Decide whether each statement below agrees with the passage on Ben Bernanke's reconfirmation, answering yes or no and quoting the words of the passage that settle it.
1. The Senate banking committee voted 16 to 7 to reconfirm Bernanke.
2. The writer expects that Bernanke's reconfirmation could fail in the full Senate.
3. Some Senators feel Bernanke has not done enough to help Main Street recover.

• [EXCERPTED PASSAGE]:
- - - -

This morning, the Senate banking committee voted 16 to 7 to reconfirm Ben Bernanke as the Chairman of the Federal Reserve. Now the full Senate must also agree that Bernanke should keep his job. I was watching a news show this morning that implied the Senate could balk and decide not to give the Fed chair a second term. That's just sensationalist banter, however. There's no way Bernanke's reconfirmation will fail.
Don't get me wrong: I think there are a fair number of Senators on both side of the aisle that do not like the job Bernanke has done. Some wish he'd anticipated the crisis better and taken more action sooner. Others think he hasn't done enough to help Main Street recover and reduce the very high unemployment rate. But it wouldn't be Washington without politics.
Let's look at the situation from each political party. First, would Democrats really spurn President Obama by rejecting his nomination? That would weaken the President's credibility in the eyes of the public. It would also make the party appear to be strongly divided. There's no way a majority of Democrats would let that happen.

- - - -

• [RECORDED INFORMATION]:
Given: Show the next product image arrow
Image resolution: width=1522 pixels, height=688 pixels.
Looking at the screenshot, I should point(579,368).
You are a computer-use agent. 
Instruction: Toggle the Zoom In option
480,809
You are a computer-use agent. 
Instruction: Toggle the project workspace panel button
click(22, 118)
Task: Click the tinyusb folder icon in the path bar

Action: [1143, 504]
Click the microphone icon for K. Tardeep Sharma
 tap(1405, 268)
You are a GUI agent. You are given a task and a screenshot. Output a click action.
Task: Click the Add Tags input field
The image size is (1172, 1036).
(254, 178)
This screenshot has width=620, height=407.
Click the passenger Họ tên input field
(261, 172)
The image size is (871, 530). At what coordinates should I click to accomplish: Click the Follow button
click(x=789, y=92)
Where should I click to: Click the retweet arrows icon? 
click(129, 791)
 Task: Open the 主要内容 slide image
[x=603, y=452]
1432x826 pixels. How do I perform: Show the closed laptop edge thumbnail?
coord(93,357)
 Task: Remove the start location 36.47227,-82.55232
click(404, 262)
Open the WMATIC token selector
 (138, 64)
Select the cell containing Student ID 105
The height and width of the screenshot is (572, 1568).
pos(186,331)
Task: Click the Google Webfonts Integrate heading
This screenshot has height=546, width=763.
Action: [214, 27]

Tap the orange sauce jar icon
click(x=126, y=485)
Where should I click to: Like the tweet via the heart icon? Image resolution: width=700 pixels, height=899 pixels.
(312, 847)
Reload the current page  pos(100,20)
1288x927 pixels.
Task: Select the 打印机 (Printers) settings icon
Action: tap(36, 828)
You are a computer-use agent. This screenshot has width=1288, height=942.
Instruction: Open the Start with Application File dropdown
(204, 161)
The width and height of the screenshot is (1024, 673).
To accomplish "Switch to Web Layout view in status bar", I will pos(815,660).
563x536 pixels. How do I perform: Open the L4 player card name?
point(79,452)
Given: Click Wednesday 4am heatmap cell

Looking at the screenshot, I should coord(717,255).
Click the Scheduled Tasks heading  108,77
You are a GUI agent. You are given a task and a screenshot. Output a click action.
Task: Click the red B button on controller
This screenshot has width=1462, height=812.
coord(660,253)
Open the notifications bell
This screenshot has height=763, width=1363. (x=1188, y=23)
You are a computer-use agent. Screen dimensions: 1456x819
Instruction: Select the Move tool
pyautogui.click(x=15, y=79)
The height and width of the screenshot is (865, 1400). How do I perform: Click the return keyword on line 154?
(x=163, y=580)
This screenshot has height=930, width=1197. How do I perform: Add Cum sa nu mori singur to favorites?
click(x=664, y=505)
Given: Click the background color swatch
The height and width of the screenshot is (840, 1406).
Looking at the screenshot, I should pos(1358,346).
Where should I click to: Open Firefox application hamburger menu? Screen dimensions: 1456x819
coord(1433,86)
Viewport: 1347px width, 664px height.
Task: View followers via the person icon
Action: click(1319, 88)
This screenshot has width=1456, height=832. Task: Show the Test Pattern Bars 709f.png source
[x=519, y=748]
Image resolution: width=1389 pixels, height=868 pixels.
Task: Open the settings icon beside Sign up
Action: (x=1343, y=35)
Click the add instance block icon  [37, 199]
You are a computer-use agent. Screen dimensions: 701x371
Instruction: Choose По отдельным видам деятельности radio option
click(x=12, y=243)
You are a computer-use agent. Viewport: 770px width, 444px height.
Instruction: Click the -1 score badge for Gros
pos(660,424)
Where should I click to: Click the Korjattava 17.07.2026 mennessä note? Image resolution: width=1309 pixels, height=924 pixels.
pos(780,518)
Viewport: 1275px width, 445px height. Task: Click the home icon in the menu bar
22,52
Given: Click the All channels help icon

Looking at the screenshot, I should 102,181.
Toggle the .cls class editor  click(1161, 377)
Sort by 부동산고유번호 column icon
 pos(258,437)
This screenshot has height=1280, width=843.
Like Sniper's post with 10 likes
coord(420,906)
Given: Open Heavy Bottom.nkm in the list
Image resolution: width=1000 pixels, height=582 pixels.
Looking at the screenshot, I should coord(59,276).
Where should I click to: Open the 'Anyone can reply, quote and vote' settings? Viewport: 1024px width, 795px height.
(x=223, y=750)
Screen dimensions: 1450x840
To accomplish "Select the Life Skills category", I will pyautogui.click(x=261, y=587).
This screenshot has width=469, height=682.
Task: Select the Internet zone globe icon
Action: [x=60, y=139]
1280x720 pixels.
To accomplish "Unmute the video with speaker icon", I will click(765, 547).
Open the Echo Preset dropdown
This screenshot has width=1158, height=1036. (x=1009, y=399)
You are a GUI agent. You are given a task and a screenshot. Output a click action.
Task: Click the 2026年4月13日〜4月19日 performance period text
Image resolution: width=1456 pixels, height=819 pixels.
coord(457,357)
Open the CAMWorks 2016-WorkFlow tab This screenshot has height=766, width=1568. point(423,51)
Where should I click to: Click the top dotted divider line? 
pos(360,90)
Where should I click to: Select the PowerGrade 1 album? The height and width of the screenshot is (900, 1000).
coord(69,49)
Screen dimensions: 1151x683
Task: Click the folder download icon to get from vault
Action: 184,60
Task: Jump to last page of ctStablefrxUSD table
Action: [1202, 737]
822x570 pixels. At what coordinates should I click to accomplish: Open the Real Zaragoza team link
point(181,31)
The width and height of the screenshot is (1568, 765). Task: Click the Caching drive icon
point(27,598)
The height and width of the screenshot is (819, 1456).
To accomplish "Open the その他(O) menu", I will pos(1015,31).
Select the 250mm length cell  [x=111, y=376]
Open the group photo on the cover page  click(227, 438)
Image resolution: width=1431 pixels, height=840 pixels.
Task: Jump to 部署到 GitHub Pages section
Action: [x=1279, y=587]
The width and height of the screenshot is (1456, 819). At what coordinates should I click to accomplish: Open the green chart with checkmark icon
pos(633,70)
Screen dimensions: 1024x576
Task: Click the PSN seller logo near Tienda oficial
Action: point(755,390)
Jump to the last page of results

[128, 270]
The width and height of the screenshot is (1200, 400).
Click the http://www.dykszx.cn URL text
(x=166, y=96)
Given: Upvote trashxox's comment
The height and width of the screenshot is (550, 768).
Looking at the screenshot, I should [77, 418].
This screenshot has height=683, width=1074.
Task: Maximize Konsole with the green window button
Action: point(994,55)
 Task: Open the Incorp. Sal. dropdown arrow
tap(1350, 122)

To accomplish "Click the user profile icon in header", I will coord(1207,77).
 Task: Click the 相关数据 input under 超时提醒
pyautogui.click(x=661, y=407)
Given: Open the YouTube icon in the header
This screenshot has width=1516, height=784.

- - - -

• [ANSWER TO THIS PROBLEM]:
1. Yes: "the Senate banking committee voted 16 to 7 to reconfirm Ben Bernanke as the Chairman of the Federal Reserve"
2. No: "There's no way Bernanke's reconfirmation will fail."
3. Yes: "Others think he hasn't done enough to help Main Street recover and reduce the very high unemployment rate."